# Start of Selected text

To get a good idea of the order and the way stimulus is shown throughout the session, the code below generates a timeline of the various ‘epochs’ of stimulus. It can be seen that there are many repeated epochs of the gratings presentation, interspersed with intermission presentations, followed by an epoch of receptive field presentations.

nwb_saline.intervals['behavior_presentations']

injection_time = nwb_saline.intervals["injection_times"].to_dataframe()["start_time"].iloc[0]
print("Injection time:", injection_time)

Injection time: 2881.3192

# extract epoch times from stim table where stimulus rows have a different 'block' than following row
# returns list of epochs, where an epoch is of the form (stimulus name, stimulus block, start time, stop time)
def extract_epochs(stim_name, stim_table, epochs):
    
    # specify a current epoch stop and start time
    epoch_start = stim_table.start_time[0]
    epoch_stop = stim_table.stop_time[0]

    # for each row, try to extend current epoch stop_time
    for i in range(len(stim_table)):
        this_block = stim_table.stim_name[i]
        # if end of table, end the current epoch
        if i+1 >= len(stim_table):
            epochs.append((stim_name, this_block, epoch_start, epoch_stop))
            break
            
        next_block = stim_table.stim_name[i+1]
        # if next row is the same stim block, push back epoch_stop time
        if next_block == this_block:
            epoch_stop = stim_table.stop_time[i+1]
        # otherwise, end the current epoch, start new epoch
        else:
            epochs.append((stim_name, this_block, epoch_start, epoch_stop))

# End of Selected text
# Start of Data supplied

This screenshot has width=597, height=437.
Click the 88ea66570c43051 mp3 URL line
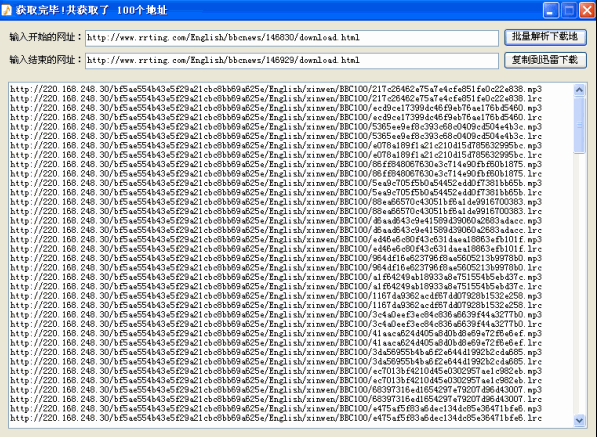(276, 202)
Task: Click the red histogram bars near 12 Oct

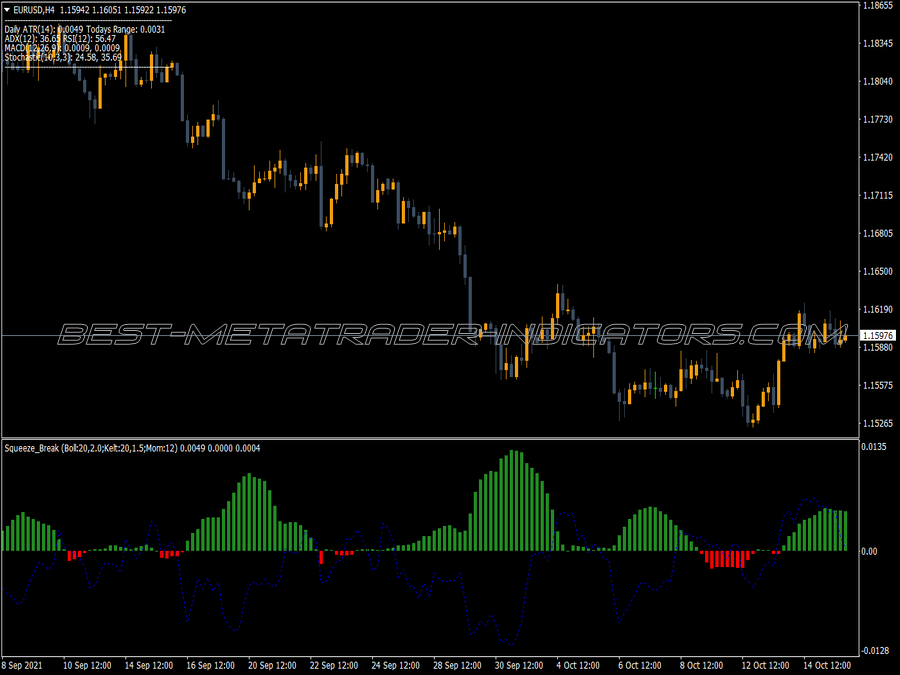Action: click(726, 559)
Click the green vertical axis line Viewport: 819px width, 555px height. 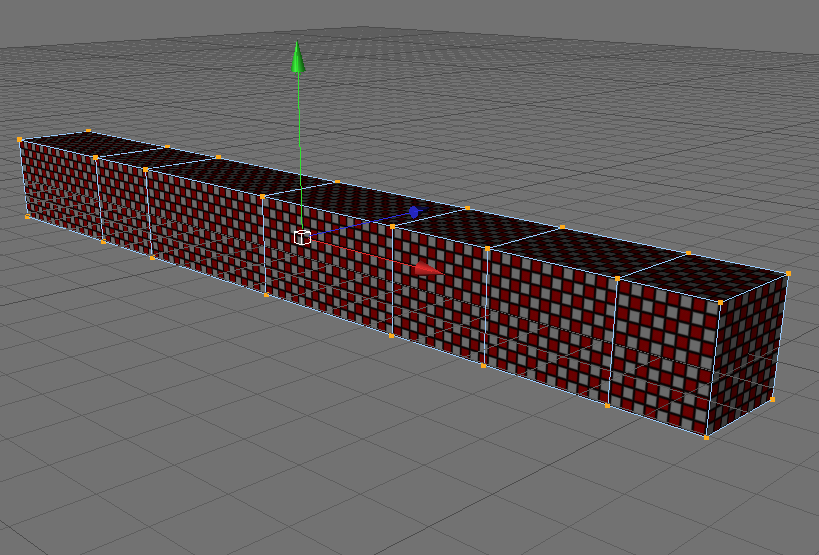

# End of Data supplied

**Exercises to complete:**
A. In the text on stimulus epochs, substitute "stimulus table" for "stim table" and give the passage from "nwb_saline.intervals['behavior_presentations']" to "time, stop time)".
B. Based on the text on stimulus epochs, answer yes or no to each statement and quote the words that decide it: (i) The printed injection time is 2881.3192. (ii) The receptive field presentations come before the gratings epochs. (iii) When the next row has the same stim block, the epoch stop time is pushed back.
C. In the text on stimulus epochs, why does extract_epochs append an epoch and break out of the loop when i+1 is greater than or equal to the length of the stim table?
None of the extracted data entries are needed.

**Solutions:**
A.
nwb_saline.intervals['behavior_presentations']

injection_time = nwb_saline.intervals["injection_times"].to_dataframe()["start_time"].iloc[0]
print("Injection time:", injection_time)

Injection time: 2881.3192

# extract epoch times from stimulus table where stimulus rows have a different 'block' than following row
# returns list of epochs, where an epoch is of the form (stimulus name, stimulus block, start time, stop time)

B.
(i) Yes: "Injection time: 2881.3192"
(ii) No: "followed by an epoch of receptive field presentations"
(iii) Yes: "# if next row is the same stim block, push back epoch_stop time"

C. That condition means the end of the table has been reached, so the current epoch is ended. The function appends it to the epochs list as (stim_name, this_block, epoch_start, epoch_stop) and stops the loop.